Mounting skepticism over Brazil’s ability to control its fiscal deficit has led to significant shifts in the country's swap rates market. Swaps have now priced out any chance of further interest rate cuts, implying a 65 basis point increase in the key rate to 11.15% by year-end. This is in stark contrast to the central bank's stance, which has left the door open to cutting borrowing costs in its upcoming meeting. Economists, on the other hand, expect the Selic rate to fall to 10.25% by the end of the year.

The Brazilian swaps market has experienced severe shifts in just a few days. For instance, the contract maturing in January 2025, one of the shortest-dated ones, surged 30 basis points in five sessions. To put this in perspective, Mexico’s one-to-six month TIIE swaps have risen only 12 basis points since the surprise election results roiled the market.

Inflation Concerns

There are legitimate reasons behind the move in swap rates. Brazil’s two-year inflation breakevens have risen to 4.85%, significantly above the central bank’s 2-4% inflation target for the next few years. Key central bank officials, including Governor Roberto Campos Neto, have highlighted the deanchoring of inflation expectations as a challenge, with special emphasis on 2025.
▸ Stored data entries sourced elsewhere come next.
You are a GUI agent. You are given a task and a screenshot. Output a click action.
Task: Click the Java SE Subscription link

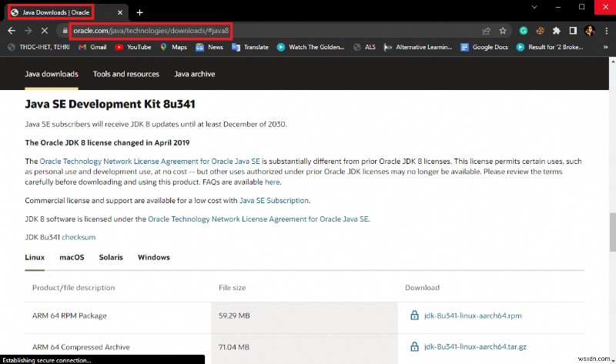[x=273, y=200]
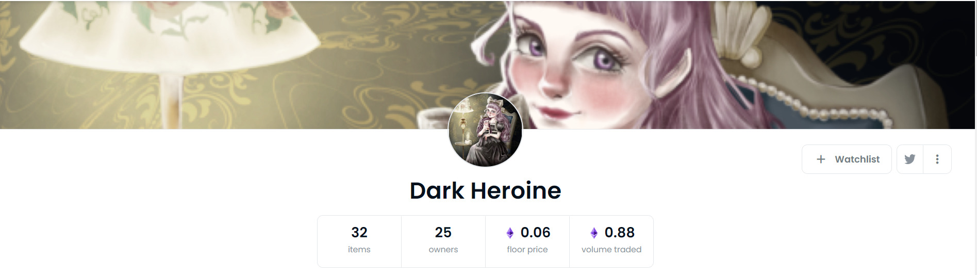Image resolution: width=977 pixels, height=275 pixels.
Task: View the 25 owners count
Action: pyautogui.click(x=443, y=233)
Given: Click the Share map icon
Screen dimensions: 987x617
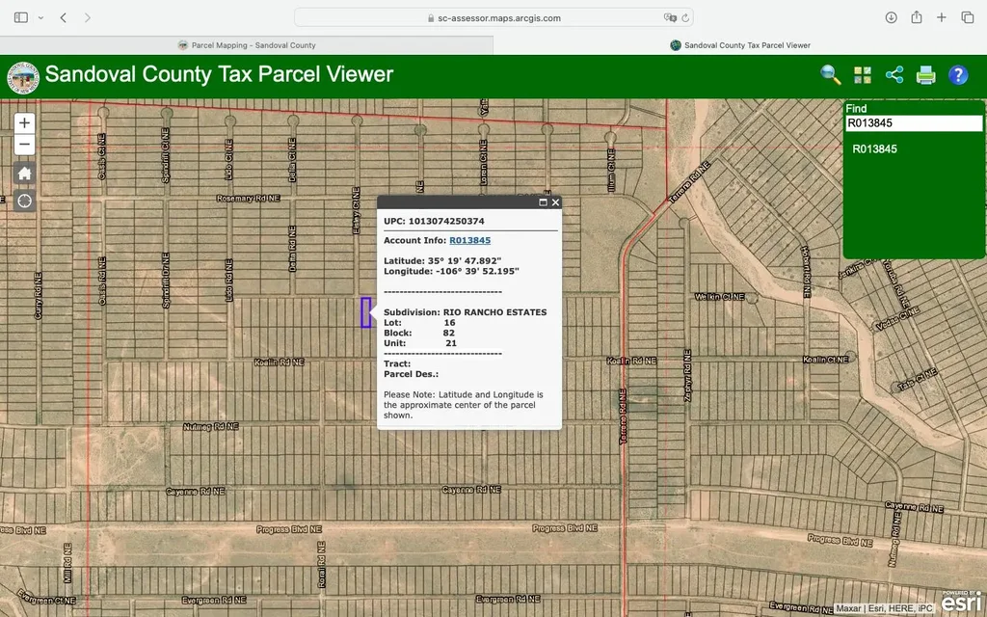Looking at the screenshot, I should coord(894,75).
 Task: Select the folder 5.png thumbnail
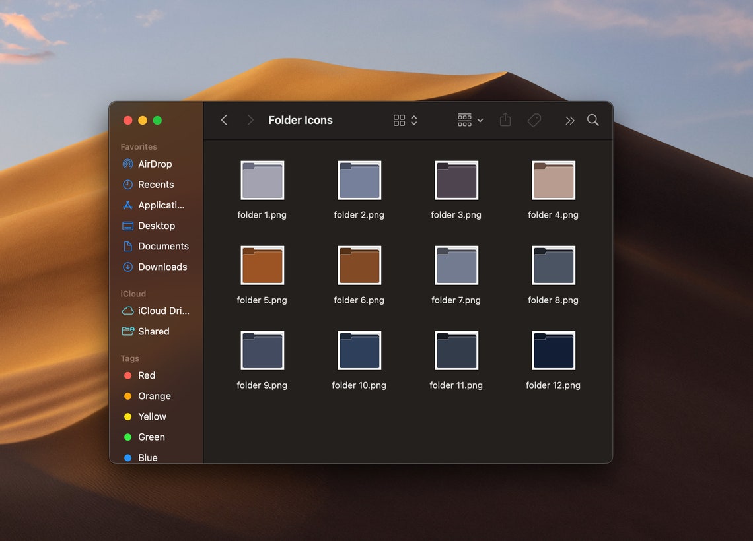pos(262,265)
Concerns escalated further on Friday after a closed-door meeting between Finance Minister Fernando Haddad and representatives of local financial institutions. Attendees left with the impression that the government would not be able to meet its fiscal target and would likely move to change the fiscal framework approved in 2023. Haddad attempted to mitigate the impact of his comments by stating he was misinterpreted, but the damage was already done — contracts due in 2025 jumped more than 20 basis points, and those maturing in 2027 soared 60 basis points.

Market Reactions

“It is now abundantly clear that the new fiscal framework failed as a fiscal anchor, and that the administration shows no inclination to control spending,” said Alberto Ramos, chief Latin America economist at Goldman Sachs. “Given this backdrop, there is some probability that things will get unhinged and force the central bank to hike rates,” he added, making clear that the odds of that happening are still low.
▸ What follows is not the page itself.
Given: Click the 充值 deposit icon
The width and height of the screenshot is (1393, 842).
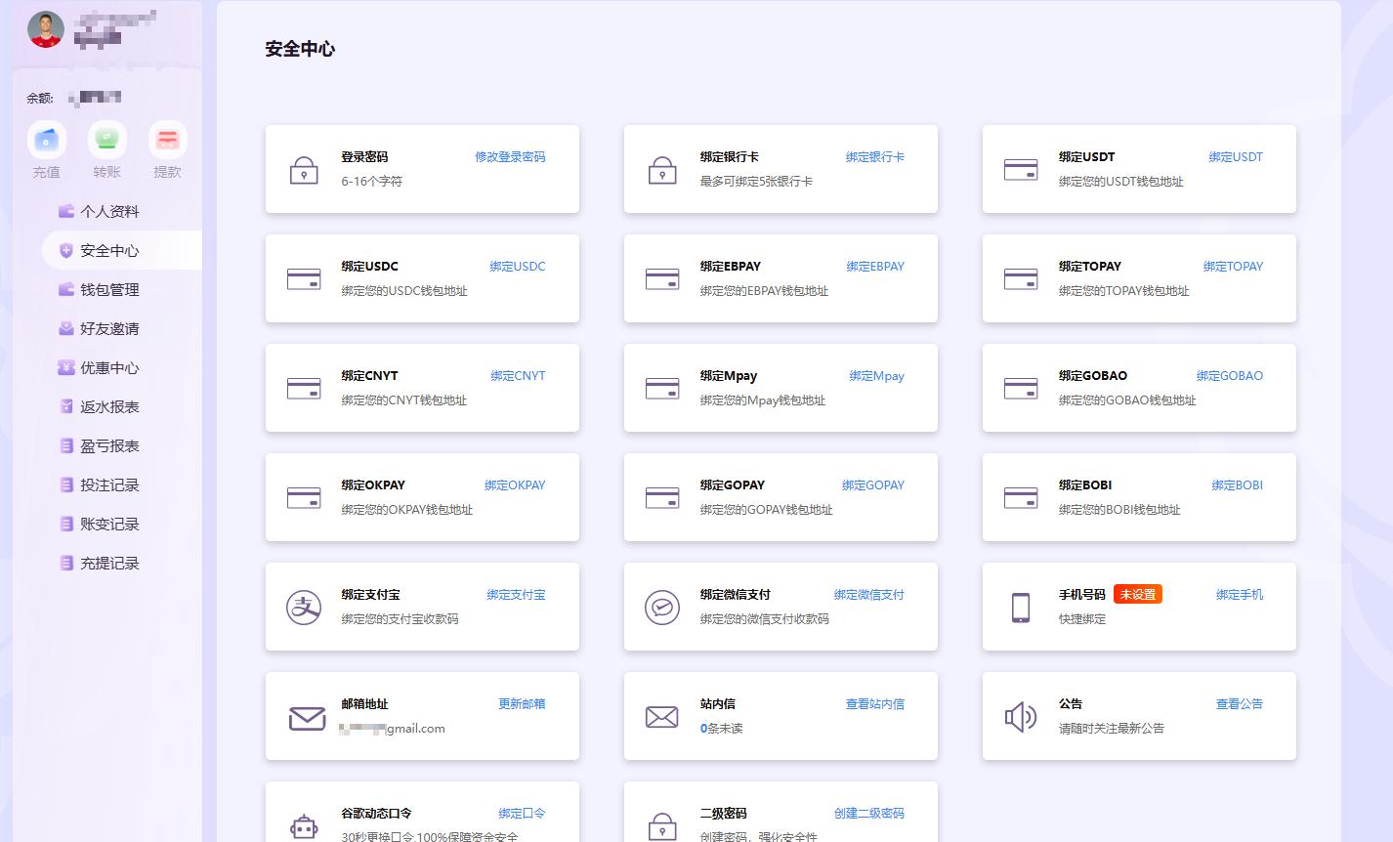Looking at the screenshot, I should [46, 141].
The market's reaction underscores the growing skepticism among investors regarding Brazil's fiscal discipline. The sudden shifts in swap rates reflect a broader concern about the country's economic stability and the government's ability to manage its fiscal policies effectively.

Street Views

  • Alberto Ramos, Goldman Sachs (Bearish on Brazil's fiscal policy):

    "It is now abundantly clear that the new fiscal framework failed as a fiscal anchor, and that the administration shows no inclination to control spending. Given this backdrop, there is some probability that things will get unhinged and force the central bank to hike rates."